The acquisition of Erie-based First National, which has $695 million in assets, will increase PNC's presence in the northwestern part of its home state. PNC also owns Erie-based Marine Bank, which has $1.8 billion in assets.

Pittsburgh-based PNC said it would merge First National's lead bank, First National Bank of Pennsylvania, into Marine.

Loss in 1990

The Erie holding company earned $1.8 million in the first half of the year, following a loss of $6.3 million in 1990.

PNC spokesman Jonathan Williams said the deficit stemmed from a major loan-loss provision but the company is confident that credit quality has been restored.

"We think the asset quality problems are past," said Mr. Williams, who noted that First National received a clean bill of health after a recent regulatory exam.

Analysts said PNC's acquisition of First National was a good strategic move.

PNC Stock Declines

"It makes sense for them to consolidate where they have the strongest presence," said Dennis Shea, an analyst for Morgan Stanley & Co. in New York. He added, "Marine has typically been a good performing bank."

Under the terms of the agreement, each share of The First National Pennsylvania Corp. common stock will be exchanged for 0.81 shares of PNC common stock.

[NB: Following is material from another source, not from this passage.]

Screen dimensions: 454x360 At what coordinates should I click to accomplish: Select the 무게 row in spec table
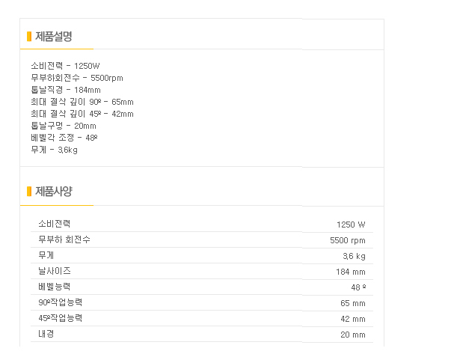click(202, 255)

PNC's stock was trading late Monday at $38.75, down 67.5 cents. The First National Pennsylvania Corp. has 2,496,756 shares outstanding.

As part of the deal, PNC is required by regulators to divest a number of branches and transfer deposits to First National Bank of Mercer County, a $560 million-asset company based in Hermitage, Pa. The amount that must be transferred has not yet been determined.

PNC, with $43 billion in assets, earlier this year announced the sale of four affiliates of Central Bancorp., its Ohio subsidiary, to Banc One Corp. This sale by PNC was part of an effort to pare off peripheral businesses and focus on key markets. That deal is due to be completed in the third quarter.

In the second quarter, PNC saw its profits dip to $93.6 million, from $108.9 million, while its nonperforming loans dropped $104.3 million, to $871.9 million. Analysts said the decline signaled a small victory over the lending woes that troubled PNC last year.